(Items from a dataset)
^^^^

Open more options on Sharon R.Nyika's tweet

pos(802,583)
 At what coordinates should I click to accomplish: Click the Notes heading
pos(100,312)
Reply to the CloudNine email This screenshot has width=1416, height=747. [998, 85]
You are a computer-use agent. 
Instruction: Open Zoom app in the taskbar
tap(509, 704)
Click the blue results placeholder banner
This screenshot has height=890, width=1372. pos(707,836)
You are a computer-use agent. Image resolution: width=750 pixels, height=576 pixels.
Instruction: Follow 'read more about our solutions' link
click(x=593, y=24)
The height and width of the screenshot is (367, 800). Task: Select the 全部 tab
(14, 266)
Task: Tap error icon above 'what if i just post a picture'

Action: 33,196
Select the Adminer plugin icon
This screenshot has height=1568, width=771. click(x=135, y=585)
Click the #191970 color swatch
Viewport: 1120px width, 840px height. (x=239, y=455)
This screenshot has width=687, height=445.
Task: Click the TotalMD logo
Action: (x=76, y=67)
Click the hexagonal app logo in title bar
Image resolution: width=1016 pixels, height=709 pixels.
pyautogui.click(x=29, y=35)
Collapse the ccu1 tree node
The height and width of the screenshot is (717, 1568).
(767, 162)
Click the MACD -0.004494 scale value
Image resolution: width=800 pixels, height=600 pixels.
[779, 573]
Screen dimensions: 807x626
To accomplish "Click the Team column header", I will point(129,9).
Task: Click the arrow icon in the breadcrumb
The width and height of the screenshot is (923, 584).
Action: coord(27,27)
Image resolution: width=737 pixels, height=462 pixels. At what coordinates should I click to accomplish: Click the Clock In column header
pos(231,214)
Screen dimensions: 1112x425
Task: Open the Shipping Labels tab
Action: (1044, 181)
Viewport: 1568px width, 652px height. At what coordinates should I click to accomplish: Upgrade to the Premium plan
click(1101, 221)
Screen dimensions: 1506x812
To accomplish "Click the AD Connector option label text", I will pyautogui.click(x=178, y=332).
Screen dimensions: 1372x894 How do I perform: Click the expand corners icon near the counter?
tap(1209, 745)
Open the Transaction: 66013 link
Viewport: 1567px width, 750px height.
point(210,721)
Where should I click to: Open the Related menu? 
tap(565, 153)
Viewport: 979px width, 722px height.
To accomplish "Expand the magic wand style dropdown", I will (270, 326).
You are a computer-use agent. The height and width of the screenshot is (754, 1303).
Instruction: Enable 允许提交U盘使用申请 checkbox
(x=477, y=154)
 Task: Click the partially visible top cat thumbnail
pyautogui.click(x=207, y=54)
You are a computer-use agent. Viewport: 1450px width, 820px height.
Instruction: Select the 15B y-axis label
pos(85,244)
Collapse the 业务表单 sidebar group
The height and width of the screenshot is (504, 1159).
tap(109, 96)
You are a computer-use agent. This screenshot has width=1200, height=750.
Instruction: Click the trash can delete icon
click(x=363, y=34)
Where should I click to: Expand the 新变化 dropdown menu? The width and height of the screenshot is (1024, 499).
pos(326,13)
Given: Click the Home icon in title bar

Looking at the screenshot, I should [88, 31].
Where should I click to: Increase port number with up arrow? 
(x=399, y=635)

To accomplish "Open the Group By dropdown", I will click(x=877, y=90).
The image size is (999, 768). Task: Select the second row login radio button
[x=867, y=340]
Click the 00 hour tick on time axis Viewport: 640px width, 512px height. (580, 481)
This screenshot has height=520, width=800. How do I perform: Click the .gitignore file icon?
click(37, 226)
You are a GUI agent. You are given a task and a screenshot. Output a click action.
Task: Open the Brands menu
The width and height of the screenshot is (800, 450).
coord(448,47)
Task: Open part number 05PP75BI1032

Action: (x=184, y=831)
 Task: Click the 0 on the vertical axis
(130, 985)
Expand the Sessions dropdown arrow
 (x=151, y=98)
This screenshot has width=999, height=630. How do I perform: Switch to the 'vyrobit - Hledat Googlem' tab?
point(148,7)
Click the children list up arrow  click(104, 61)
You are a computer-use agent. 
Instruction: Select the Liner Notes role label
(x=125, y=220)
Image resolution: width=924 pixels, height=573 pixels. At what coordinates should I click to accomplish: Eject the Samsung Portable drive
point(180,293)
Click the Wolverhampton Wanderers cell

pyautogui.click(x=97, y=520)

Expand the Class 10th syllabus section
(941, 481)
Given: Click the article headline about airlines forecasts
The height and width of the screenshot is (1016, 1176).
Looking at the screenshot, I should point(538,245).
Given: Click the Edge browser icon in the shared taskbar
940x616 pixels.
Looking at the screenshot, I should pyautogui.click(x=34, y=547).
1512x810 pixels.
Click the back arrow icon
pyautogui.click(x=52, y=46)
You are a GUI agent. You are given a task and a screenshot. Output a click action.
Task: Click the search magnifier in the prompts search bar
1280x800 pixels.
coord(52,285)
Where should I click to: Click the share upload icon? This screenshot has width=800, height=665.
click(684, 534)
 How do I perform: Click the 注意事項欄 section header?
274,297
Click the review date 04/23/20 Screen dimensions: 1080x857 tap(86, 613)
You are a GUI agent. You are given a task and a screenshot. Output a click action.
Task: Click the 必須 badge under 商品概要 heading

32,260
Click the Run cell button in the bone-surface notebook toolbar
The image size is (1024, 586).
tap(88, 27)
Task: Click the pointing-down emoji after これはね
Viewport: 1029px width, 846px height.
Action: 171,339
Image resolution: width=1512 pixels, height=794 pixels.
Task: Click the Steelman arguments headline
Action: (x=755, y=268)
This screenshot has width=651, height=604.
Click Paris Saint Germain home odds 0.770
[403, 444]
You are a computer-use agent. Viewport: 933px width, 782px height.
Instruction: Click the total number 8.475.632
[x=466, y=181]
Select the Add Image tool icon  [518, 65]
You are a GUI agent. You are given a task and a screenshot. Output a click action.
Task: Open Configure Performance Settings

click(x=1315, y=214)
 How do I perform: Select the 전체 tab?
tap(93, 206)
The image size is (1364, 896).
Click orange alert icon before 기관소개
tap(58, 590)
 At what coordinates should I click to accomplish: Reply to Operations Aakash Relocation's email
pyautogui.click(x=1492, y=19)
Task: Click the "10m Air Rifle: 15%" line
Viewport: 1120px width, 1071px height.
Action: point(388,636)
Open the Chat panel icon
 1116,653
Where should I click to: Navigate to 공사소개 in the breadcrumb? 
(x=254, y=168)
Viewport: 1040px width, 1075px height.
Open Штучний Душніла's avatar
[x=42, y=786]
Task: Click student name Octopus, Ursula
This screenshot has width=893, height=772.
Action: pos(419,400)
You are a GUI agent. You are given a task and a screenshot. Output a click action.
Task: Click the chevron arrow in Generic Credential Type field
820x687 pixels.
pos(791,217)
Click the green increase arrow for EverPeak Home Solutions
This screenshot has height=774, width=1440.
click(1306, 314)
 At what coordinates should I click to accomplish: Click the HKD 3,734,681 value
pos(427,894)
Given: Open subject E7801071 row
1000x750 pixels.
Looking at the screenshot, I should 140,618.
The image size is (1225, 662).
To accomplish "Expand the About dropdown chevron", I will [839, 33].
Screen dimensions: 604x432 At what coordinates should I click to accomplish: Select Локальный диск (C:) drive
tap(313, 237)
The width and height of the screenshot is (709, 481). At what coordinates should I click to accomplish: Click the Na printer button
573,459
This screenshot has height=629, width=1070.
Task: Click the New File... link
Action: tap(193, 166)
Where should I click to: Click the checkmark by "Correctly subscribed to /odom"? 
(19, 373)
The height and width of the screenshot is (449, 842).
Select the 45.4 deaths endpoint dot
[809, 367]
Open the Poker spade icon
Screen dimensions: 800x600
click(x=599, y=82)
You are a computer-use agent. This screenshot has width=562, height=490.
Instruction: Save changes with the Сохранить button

^^^^

An exact transcription of every record above is required.

ANSWER SPACE =
Open more options on Sharon R.Nyika's tweet

pos(802,583)
 At what coordinates should I click to accomplish: Click the Notes heading
pos(100,312)
Reply to the CloudNine email This screenshot has width=1416, height=747. [998, 85]
You are a computer-use agent. 
Instruction: Open Zoom app in the taskbar
tap(509, 704)
Click the blue results placeholder banner
This screenshot has height=890, width=1372. pos(707,836)
You are a computer-use agent. Image resolution: width=750 pixels, height=576 pixels.
Instruction: Follow 'read more about our solutions' link
click(x=593, y=24)
The height and width of the screenshot is (367, 800). Task: Select the 全部 tab
(14, 266)
Task: Tap error icon above 'what if i just post a picture'

Action: 33,196
Select the Adminer plugin icon
This screenshot has height=1568, width=771. click(x=135, y=585)
Click the #191970 color swatch
Viewport: 1120px width, 840px height. (x=239, y=455)
This screenshot has width=687, height=445.
Task: Click the TotalMD logo
Action: (x=76, y=67)
Click the hexagonal app logo in title bar
Image resolution: width=1016 pixels, height=709 pixels.
pyautogui.click(x=29, y=35)
Collapse the ccu1 tree node
The height and width of the screenshot is (717, 1568).
(767, 162)
Click the MACD -0.004494 scale value
Image resolution: width=800 pixels, height=600 pixels.
[779, 573]
Screen dimensions: 807x626
To accomplish "Click the Team column header", I will point(129,9).
Task: Click the arrow icon in the breadcrumb
The width and height of the screenshot is (923, 584).
Action: coord(27,27)
Image resolution: width=737 pixels, height=462 pixels. At what coordinates should I click to accomplish: Click the Clock In column header
pos(231,214)
Screen dimensions: 1112x425
Task: Open the Shipping Labels tab
Action: (1044, 181)
Viewport: 1568px width, 652px height. At what coordinates should I click to accomplish: Upgrade to the Premium plan
click(1101, 221)
Screen dimensions: 1506x812
To accomplish "Click the AD Connector option label text", I will pyautogui.click(x=178, y=332).
Screen dimensions: 1372x894 How do I perform: Click the expand corners icon near the counter?
tap(1209, 745)
Open the Transaction: 66013 link
Viewport: 1567px width, 750px height.
point(210,721)
Where should I click to: Open the Related menu? 
tap(565, 153)
Viewport: 979px width, 722px height.
To accomplish "Expand the magic wand style dropdown", I will (270, 326).
You are a computer-use agent. The height and width of the screenshot is (754, 1303).
Instruction: Enable 允许提交U盘使用申请 checkbox
(x=477, y=154)
 Task: Click the partially visible top cat thumbnail
pyautogui.click(x=207, y=54)
You are a computer-use agent. Viewport: 1450px width, 820px height.
Instruction: Select the 15B y-axis label
pos(85,244)
Collapse the 业务表单 sidebar group
The height and width of the screenshot is (504, 1159).
tap(109, 96)
You are a computer-use agent. This screenshot has width=1200, height=750.
Instruction: Click the trash can delete icon
click(x=363, y=34)
Where should I click to: Expand the 新变化 dropdown menu? The width and height of the screenshot is (1024, 499).
pos(326,13)
Given: Click the Home icon in title bar

Looking at the screenshot, I should [88, 31].
Where should I click to: Increase port number with up arrow? 
(x=399, y=635)

To accomplish "Open the Group By dropdown", I will click(x=877, y=90).
The image size is (999, 768). Task: Select the second row login radio button
[x=867, y=340]
Click the 00 hour tick on time axis Viewport: 640px width, 512px height. (580, 481)
This screenshot has height=520, width=800. How do I perform: Click the .gitignore file icon?
click(37, 226)
You are a GUI agent. You are given a task and a screenshot. Output a click action.
Task: Open the Brands menu
The width and height of the screenshot is (800, 450).
coord(448,47)
Task: Open part number 05PP75BI1032

Action: (x=184, y=831)
 Task: Click the 0 on the vertical axis
(130, 985)
Expand the Sessions dropdown arrow
 (x=151, y=98)
This screenshot has width=999, height=630. How do I perform: Switch to the 'vyrobit - Hledat Googlem' tab?
point(148,7)
Click the children list up arrow  click(104, 61)
You are a computer-use agent. 
Instruction: Select the Liner Notes role label
(x=125, y=220)
Image resolution: width=924 pixels, height=573 pixels. At what coordinates should I click to accomplish: Eject the Samsung Portable drive
point(180,293)
Click the Wolverhampton Wanderers cell

pyautogui.click(x=97, y=520)

Expand the Class 10th syllabus section
(941, 481)
Given: Click the article headline about airlines forecasts
The height and width of the screenshot is (1016, 1176).
Looking at the screenshot, I should point(538,245).
Given: Click the Edge browser icon in the shared taskbar
940x616 pixels.
Looking at the screenshot, I should pyautogui.click(x=34, y=547).
1512x810 pixels.
Click the back arrow icon
pyautogui.click(x=52, y=46)
You are a GUI agent. You are given a task and a screenshot. Output a click action.
Task: Click the search magnifier in the prompts search bar
1280x800 pixels.
coord(52,285)
Where should I click to: Click the share upload icon? This screenshot has width=800, height=665.
click(684, 534)
 How do I perform: Click the 注意事項欄 section header?
274,297
Click the review date 04/23/20 Screen dimensions: 1080x857 tap(86, 613)
You are a GUI agent. You are given a task and a screenshot. Output a click action.
Task: Click the 必須 badge under 商品概要 heading

32,260
Click the Run cell button in the bone-surface notebook toolbar
The image size is (1024, 586).
tap(88, 27)
Task: Click the pointing-down emoji after これはね
Viewport: 1029px width, 846px height.
Action: 171,339
Image resolution: width=1512 pixels, height=794 pixels.
Task: Click the Steelman arguments headline
Action: (x=755, y=268)
This screenshot has width=651, height=604.
Click Paris Saint Germain home odds 0.770
[403, 444]
You are a computer-use agent. Viewport: 933px width, 782px height.
Instruction: Click the total number 8.475.632
[x=466, y=181]
Select the Add Image tool icon  [518, 65]
You are a GUI agent. You are given a task and a screenshot. Output a click action.
Task: Open Configure Performance Settings

click(x=1315, y=214)
 How do I perform: Select the 전체 tab?
tap(93, 206)
The image size is (1364, 896).
Click orange alert icon before 기관소개
tap(58, 590)
 At what coordinates should I click to accomplish: Reply to Operations Aakash Relocation's email
pyautogui.click(x=1492, y=19)
Task: Click the "10m Air Rifle: 15%" line
Viewport: 1120px width, 1071px height.
Action: point(388,636)
Open the Chat panel icon
 1116,653
Where should I click to: Navigate to 공사소개 in the breadcrumb? 
(x=254, y=168)
Viewport: 1040px width, 1075px height.
Open Штучний Душніла's avatar
[x=42, y=786]
Task: Click student name Octopus, Ursula
This screenshot has width=893, height=772.
Action: pos(419,400)
You are a GUI agent. You are given a task and a screenshot. Output a click action.
Task: Click the chevron arrow in Generic Credential Type field
820x687 pixels.
pos(791,217)
Click the green increase arrow for EverPeak Home Solutions
This screenshot has height=774, width=1440.
click(1306, 314)
 At what coordinates should I click to accomplish: Click the HKD 3,734,681 value
pos(427,894)
Given: Open subject E7801071 row
1000x750 pixels.
Looking at the screenshot, I should 140,618.
The image size is (1225, 662).
To accomplish "Expand the About dropdown chevron", I will [839, 33].
Screen dimensions: 604x432 At what coordinates should I click to accomplish: Select Локальный диск (C:) drive
tap(313, 237)
The width and height of the screenshot is (709, 481). At what coordinates should I click to accomplish: Click the Na printer button
573,459
This screenshot has height=629, width=1070.
Task: Click the New File... link
Action: tap(193, 166)
Where should I click to: Click the checkmark by "Correctly subscribed to /odom"? 
(19, 373)
The height and width of the screenshot is (449, 842).
Select the 45.4 deaths endpoint dot
[809, 367]
Open the Poker spade icon
Screen dimensions: 800x600
click(x=599, y=82)
You are a computer-use agent. This screenshot has width=562, height=490.
Instruction: Save changes with the Сохранить button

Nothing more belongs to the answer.